Postby NS_Tutor_Andrew » Fri Oct 20, 2017 2:28 pm

Hi Lionroar,

I'm really glad you asked this question because it provides the opportunity to clear up some important misconceptions!

In reality, a pH of 7 occurs only under some very specific conditions -- for pure water at 25°C and at the equivalence point of a titration of a strong acid w/ a strong base (or vice versa) -- that is, not for all titrations and not when pH = pKa.

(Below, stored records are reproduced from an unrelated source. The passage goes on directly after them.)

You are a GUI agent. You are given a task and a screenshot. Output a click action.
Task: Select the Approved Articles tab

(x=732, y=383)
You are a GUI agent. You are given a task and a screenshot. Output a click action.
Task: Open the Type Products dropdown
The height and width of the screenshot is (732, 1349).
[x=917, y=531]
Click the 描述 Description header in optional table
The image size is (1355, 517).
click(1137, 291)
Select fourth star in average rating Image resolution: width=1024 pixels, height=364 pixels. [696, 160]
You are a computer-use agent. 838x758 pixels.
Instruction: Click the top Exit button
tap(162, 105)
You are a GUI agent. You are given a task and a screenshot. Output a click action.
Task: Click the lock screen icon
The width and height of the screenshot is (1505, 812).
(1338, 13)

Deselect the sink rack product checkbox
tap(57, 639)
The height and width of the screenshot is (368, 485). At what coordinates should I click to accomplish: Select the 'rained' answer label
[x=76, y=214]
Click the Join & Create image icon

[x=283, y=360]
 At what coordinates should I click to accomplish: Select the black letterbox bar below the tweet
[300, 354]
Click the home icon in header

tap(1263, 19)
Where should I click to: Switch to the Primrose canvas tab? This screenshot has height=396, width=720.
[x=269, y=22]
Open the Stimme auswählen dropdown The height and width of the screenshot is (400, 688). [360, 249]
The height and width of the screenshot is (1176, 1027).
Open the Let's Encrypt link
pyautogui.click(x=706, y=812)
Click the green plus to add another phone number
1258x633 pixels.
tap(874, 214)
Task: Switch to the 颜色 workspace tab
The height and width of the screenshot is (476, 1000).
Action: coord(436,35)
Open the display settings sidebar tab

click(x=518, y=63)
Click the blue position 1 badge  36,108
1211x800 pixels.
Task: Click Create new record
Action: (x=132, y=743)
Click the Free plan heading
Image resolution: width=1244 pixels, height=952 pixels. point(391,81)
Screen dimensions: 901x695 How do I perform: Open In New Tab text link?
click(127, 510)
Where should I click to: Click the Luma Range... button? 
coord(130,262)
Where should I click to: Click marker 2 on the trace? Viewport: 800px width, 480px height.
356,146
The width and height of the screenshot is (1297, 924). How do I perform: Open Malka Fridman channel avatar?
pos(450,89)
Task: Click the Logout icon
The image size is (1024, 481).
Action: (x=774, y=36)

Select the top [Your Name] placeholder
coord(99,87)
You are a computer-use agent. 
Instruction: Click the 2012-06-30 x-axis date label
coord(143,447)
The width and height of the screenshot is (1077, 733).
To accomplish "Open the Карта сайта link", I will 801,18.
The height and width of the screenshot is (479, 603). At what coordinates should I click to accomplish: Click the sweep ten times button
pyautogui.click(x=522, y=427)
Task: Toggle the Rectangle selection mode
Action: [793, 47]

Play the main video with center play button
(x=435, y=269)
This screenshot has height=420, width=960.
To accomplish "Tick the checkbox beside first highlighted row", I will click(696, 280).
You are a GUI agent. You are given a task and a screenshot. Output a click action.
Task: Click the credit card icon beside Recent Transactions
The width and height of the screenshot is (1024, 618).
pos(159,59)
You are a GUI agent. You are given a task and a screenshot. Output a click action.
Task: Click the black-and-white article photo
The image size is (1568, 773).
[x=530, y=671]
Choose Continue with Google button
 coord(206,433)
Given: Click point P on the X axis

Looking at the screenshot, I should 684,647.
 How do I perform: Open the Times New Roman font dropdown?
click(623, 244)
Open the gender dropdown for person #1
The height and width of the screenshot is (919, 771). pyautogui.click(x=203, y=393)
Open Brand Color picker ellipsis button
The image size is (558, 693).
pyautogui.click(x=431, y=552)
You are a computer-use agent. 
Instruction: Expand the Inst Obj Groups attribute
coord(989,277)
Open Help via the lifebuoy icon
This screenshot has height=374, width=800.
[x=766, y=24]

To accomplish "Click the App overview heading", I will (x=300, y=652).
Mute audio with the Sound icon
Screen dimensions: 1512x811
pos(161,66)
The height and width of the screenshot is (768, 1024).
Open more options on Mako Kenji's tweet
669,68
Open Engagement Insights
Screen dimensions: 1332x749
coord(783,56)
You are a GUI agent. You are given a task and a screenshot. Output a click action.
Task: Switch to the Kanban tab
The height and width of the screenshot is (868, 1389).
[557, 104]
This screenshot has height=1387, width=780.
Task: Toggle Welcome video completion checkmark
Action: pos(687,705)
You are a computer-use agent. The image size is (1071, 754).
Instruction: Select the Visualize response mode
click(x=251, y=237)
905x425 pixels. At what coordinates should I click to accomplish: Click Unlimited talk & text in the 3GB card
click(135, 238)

Let's start with titrations. If we titrate a strong acid with a strong base, at the equivalence point they will be perfectly neutralized and form a salt that doesn't engage in acid-base chemistry. The pH is 7, life is simple, and we move on. (A classic example is the neutralization reaction of HCl + NaOH --> NaCl + H2O). However, if we titrate a weak acid with a strong base, the pH will be >7 at the equivalence point (i.e., the solution will be basic). The reason for this is that the conjugate base of a weak acid is itself a pretty decent base, so it will deprotonate some H2O, pushing the pH up. Similarly, if we titrate a weak base with a strong acid, the pH at the equivalence point will be <7 (i.e., the solution will be acidic) because the conjugate acid of the weak base is strong enough to protonate some water. The Khan academy article on this is pretty solid and goes into some more detail.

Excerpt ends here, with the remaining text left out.